GOAL
Write out the following items exactly, from the line containing "will [95, 97]." through the line containing "coord(416,207)", with both of those lines included.

INPUT ROWS
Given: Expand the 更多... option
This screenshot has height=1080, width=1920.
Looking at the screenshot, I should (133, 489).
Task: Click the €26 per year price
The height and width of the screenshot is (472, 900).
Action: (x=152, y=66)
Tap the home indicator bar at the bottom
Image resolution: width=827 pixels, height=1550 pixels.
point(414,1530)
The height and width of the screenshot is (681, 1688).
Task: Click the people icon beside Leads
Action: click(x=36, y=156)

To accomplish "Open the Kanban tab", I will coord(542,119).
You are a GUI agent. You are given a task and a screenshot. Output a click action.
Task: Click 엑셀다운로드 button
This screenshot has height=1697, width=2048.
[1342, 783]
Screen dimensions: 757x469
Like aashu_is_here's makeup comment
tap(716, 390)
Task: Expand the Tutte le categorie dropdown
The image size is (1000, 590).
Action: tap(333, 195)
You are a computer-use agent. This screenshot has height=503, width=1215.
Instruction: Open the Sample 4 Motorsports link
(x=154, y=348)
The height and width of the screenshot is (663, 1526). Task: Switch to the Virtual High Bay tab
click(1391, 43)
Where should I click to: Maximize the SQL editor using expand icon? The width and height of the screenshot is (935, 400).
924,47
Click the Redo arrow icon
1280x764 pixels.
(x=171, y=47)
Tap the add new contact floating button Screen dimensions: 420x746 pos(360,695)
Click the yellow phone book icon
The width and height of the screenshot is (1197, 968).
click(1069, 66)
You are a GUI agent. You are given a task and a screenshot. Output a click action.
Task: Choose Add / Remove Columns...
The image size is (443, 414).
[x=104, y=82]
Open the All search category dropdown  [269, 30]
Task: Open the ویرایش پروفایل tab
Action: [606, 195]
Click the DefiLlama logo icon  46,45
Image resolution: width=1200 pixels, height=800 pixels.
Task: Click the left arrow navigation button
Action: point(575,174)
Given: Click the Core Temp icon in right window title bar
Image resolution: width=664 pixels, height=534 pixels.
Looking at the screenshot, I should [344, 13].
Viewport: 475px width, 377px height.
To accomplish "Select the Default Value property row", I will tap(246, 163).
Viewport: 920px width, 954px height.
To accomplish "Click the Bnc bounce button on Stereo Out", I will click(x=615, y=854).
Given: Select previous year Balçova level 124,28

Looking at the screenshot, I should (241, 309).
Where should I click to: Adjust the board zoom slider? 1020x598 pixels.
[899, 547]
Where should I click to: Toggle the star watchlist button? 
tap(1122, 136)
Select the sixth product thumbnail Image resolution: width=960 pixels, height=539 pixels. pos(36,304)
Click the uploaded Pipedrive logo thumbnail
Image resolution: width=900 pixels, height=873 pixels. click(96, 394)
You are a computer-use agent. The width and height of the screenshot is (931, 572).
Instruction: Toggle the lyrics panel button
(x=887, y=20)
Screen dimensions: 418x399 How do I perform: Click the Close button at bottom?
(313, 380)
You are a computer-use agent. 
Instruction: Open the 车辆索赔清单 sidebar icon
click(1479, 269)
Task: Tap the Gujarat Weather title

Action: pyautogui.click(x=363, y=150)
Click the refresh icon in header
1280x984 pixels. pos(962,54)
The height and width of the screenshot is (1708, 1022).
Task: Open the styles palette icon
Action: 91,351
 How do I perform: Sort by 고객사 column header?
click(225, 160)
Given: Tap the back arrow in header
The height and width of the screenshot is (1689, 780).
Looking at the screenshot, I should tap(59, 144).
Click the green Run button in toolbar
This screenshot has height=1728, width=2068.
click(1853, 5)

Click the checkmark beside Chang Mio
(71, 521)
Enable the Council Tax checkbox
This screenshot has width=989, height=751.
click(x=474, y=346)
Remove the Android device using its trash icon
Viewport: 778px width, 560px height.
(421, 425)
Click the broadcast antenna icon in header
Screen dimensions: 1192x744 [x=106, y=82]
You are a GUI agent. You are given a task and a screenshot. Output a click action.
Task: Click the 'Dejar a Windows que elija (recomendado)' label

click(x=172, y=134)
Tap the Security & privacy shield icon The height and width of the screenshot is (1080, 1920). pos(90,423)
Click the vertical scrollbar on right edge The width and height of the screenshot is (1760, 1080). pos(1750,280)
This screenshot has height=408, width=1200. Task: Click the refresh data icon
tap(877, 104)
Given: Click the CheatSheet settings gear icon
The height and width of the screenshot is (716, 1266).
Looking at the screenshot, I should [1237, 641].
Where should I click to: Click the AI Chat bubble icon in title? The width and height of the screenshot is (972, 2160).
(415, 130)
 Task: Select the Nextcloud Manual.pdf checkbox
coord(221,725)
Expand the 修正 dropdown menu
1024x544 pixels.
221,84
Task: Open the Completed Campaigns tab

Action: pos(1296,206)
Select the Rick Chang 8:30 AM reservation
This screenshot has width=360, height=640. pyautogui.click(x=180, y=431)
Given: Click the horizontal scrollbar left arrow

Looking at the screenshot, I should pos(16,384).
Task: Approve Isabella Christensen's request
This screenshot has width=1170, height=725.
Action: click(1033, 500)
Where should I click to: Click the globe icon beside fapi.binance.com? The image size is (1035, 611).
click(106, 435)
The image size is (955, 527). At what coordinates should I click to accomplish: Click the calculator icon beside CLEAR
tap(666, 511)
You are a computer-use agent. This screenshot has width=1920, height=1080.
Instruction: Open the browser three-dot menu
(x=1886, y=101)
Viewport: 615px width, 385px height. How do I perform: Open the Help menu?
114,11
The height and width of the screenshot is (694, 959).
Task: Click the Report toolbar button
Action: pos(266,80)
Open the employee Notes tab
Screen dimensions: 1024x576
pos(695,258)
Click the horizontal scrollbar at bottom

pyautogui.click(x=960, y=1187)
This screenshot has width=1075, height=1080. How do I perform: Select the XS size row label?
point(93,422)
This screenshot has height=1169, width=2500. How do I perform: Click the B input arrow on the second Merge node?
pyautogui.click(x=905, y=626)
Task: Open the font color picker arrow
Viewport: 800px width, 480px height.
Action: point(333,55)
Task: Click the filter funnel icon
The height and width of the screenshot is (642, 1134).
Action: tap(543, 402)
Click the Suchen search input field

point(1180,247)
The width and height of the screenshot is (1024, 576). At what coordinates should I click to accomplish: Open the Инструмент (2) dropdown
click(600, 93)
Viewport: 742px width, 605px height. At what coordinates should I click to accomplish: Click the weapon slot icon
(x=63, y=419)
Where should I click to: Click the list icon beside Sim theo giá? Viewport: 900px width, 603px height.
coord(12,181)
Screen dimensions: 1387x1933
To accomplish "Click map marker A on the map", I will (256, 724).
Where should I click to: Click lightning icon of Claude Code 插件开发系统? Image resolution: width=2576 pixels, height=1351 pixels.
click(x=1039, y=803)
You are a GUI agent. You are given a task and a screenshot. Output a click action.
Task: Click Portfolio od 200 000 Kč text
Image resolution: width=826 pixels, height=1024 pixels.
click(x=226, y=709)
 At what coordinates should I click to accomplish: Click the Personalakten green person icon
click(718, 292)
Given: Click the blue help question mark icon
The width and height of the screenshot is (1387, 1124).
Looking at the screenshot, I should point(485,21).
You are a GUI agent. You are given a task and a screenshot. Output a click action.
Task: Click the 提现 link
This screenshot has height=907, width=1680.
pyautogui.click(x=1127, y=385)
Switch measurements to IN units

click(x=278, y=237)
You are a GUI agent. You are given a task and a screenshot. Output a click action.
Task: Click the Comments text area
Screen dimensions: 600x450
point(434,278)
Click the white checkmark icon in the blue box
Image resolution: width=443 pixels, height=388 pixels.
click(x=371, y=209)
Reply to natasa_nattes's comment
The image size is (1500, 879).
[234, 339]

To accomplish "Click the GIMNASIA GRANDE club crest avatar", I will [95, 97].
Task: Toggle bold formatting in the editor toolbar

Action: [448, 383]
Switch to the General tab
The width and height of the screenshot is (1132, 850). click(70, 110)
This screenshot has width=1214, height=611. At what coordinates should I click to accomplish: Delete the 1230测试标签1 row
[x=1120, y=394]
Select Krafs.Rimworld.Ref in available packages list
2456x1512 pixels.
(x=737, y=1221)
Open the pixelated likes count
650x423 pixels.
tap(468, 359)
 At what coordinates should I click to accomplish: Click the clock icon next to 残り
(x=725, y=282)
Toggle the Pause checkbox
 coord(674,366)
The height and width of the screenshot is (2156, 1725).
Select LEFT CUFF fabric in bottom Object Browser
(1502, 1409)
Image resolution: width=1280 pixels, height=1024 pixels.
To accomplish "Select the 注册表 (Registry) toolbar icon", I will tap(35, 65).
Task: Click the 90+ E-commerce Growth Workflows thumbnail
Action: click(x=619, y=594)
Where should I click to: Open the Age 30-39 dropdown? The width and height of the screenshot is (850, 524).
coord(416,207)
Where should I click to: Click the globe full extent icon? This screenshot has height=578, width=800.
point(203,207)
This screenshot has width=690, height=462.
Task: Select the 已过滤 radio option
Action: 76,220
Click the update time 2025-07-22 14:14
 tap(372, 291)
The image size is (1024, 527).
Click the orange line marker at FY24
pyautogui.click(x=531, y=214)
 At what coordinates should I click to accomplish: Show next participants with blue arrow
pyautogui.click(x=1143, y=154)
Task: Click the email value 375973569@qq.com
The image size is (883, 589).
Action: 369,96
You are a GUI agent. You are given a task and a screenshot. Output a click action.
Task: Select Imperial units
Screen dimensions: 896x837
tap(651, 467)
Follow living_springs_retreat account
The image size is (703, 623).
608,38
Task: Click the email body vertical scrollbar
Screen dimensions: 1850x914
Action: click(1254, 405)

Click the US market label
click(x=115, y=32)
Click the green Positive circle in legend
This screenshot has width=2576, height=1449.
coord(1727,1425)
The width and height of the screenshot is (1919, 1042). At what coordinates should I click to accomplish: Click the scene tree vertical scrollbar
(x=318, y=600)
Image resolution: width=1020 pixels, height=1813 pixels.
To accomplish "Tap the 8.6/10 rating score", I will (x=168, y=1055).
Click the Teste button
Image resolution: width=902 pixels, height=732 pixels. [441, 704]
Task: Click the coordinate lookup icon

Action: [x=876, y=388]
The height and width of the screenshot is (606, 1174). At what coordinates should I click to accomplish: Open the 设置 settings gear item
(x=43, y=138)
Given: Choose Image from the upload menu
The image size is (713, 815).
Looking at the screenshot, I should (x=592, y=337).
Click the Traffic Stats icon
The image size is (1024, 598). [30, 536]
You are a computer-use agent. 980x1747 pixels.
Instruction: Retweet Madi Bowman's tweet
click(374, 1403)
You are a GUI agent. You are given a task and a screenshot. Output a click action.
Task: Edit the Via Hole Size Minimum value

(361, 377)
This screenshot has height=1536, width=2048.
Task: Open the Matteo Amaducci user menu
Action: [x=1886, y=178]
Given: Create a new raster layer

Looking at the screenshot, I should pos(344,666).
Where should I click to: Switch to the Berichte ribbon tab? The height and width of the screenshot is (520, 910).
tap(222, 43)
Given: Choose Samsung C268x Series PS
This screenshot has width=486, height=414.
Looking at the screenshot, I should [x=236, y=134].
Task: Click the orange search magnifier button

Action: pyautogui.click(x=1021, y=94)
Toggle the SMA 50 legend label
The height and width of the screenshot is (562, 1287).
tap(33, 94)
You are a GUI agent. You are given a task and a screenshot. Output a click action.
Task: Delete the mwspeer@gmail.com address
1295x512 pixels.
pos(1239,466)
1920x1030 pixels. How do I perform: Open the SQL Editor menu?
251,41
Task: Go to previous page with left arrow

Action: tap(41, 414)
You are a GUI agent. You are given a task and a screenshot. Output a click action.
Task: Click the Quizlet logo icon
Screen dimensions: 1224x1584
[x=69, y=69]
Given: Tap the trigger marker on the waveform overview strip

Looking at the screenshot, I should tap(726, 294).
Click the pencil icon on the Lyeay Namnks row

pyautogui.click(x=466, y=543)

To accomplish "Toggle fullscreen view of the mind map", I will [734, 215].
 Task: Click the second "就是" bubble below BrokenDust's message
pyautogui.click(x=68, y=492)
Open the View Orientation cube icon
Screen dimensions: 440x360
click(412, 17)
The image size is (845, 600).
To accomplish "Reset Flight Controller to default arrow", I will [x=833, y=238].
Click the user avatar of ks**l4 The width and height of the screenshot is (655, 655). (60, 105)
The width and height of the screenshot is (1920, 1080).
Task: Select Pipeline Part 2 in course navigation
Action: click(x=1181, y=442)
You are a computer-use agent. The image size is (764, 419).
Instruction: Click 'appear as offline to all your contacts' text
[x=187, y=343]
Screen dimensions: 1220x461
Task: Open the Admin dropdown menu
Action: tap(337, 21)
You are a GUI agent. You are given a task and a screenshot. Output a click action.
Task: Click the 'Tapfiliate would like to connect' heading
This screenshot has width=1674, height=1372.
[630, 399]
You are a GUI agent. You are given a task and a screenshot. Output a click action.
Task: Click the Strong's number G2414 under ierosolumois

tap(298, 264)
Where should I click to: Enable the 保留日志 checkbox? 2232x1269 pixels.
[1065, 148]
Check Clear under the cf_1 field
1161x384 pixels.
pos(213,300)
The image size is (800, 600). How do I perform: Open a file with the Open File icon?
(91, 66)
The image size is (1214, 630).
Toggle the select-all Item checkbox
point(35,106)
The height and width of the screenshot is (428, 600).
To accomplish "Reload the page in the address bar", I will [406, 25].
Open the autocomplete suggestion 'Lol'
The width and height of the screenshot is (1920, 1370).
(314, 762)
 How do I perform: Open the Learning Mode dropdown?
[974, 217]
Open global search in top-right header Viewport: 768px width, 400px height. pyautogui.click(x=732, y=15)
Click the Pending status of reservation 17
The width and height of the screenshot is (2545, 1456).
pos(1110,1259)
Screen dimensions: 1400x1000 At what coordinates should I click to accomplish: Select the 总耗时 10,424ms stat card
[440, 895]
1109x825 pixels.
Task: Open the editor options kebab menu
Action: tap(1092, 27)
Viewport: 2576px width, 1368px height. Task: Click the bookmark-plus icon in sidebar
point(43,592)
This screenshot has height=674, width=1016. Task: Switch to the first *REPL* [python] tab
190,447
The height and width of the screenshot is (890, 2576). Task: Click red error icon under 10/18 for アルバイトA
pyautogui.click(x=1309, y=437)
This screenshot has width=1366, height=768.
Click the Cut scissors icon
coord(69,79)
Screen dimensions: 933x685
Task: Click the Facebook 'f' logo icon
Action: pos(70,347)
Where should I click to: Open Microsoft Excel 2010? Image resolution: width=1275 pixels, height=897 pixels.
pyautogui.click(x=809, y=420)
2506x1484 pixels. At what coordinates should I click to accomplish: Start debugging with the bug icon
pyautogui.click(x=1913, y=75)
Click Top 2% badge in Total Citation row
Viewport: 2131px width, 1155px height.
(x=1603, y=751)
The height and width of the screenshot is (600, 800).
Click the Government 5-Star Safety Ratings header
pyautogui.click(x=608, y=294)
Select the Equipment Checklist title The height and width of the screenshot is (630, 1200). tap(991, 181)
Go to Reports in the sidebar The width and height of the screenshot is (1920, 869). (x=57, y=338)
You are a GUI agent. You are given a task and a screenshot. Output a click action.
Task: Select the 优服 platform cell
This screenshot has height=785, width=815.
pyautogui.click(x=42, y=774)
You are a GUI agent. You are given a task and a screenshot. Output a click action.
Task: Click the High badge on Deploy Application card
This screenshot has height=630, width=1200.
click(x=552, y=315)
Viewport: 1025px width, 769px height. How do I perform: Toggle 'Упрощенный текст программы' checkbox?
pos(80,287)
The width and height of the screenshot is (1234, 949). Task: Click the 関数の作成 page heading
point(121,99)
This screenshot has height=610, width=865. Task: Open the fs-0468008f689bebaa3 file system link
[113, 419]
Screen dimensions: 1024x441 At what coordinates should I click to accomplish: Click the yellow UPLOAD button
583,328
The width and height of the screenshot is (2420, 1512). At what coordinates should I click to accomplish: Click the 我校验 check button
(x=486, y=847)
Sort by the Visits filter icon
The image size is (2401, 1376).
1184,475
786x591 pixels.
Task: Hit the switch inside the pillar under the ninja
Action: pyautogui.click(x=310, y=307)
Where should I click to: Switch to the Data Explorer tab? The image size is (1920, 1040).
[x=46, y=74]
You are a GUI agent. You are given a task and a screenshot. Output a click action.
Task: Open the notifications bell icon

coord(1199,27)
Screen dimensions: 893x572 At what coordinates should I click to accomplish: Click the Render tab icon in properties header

ANSWER TO THE PROBLEM
To accomplish "Click the GIMNASIA GRANDE club crest avatar", I will [95, 97].
Task: Toggle bold formatting in the editor toolbar

Action: [448, 383]
Switch to the General tab
The width and height of the screenshot is (1132, 850). click(70, 110)
This screenshot has width=1214, height=611. At what coordinates should I click to accomplish: Delete the 1230测试标签1 row
[x=1120, y=394]
Select Krafs.Rimworld.Ref in available packages list
2456x1512 pixels.
(x=737, y=1221)
Open the pixelated likes count
650x423 pixels.
tap(468, 359)
 At what coordinates should I click to accomplish: Click the clock icon next to 残り
(x=725, y=282)
Toggle the Pause checkbox
 coord(674,366)
The height and width of the screenshot is (2156, 1725).
Select LEFT CUFF fabric in bottom Object Browser
(1502, 1409)
Image resolution: width=1280 pixels, height=1024 pixels.
To accomplish "Select the 注册表 (Registry) toolbar icon", I will tap(35, 65).
Task: Click the 90+ E-commerce Growth Workflows thumbnail
Action: click(x=619, y=594)
Where should I click to: Open the Age 30-39 dropdown? The width and height of the screenshot is (850, 524).
coord(416,207)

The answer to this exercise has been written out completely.